Understand the problem space before generating a single line of code.

16 min read

IV. Research Before You Build

Understand the problem space before generating a single line of code.


The Rule

Every implementation begins with research. Every single one.

You don't start writing code until you've explored the codebase, understood existing patterns, identified relevant files, and documented your findings. Research is a distinct phase that produces findings, not code. Those findings become scoped context for the implementation phase.

No exceptions. No shortcuts. No "I'll just quickly add this feature real fast."

Research first. Build second. Always.


The Rationale

Why This Matters

Agents that skip research produce plausible-looking code that doesn't fit.

You've seen this pattern: an agent gets a feature request, generates a beautiful implementation, runs the tests, everything passes. Except the code duplicates an existing utility. Or contradicts an architectural decision. Or breaks a convention used everywhere else in the codebase. The code works in isolation but fails the integration test—does it fit with everything that already exists?
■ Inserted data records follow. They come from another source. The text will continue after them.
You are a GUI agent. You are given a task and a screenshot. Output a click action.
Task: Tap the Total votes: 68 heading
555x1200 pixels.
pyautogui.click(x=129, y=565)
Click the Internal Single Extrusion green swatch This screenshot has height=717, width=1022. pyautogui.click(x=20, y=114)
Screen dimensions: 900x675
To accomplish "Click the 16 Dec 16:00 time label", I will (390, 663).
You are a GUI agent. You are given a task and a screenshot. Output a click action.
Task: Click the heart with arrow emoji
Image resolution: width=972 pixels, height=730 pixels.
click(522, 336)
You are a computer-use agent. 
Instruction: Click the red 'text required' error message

The problem isn't the agent's coding ability. The problem is information asymmetry. The agent generated code without understanding the context it would live in.

Research closes that gap. It transforms "generate code that solves this problem" into "generate code that solves this problem in a way that fits this specific codebase."

Measure Twice, Cut Once

Every carpenter knows this principle. Every craftsperson who's ever cut a board too short, drilled a hole in the wrong place, or welded two pieces that don't quite align.

Measure twice. Cut once.

In software, research is the measuring. Implementation is the cutting. And just like woodworking, the measuring takes far less time than fixing a bad cut.

Ten minutes of research can save hours of rework. Thirty minutes of exploration can prevent days of architectural mismatch. An hour of understanding existing patterns can eliminate entire classes of bugs before they're written.

The math is simple: research is cheap, rework is expensive, and throwing away code hurts.

The Hidden Cost of "Just Do It"

When you skip research, you're not saving time. You're deferring discovery.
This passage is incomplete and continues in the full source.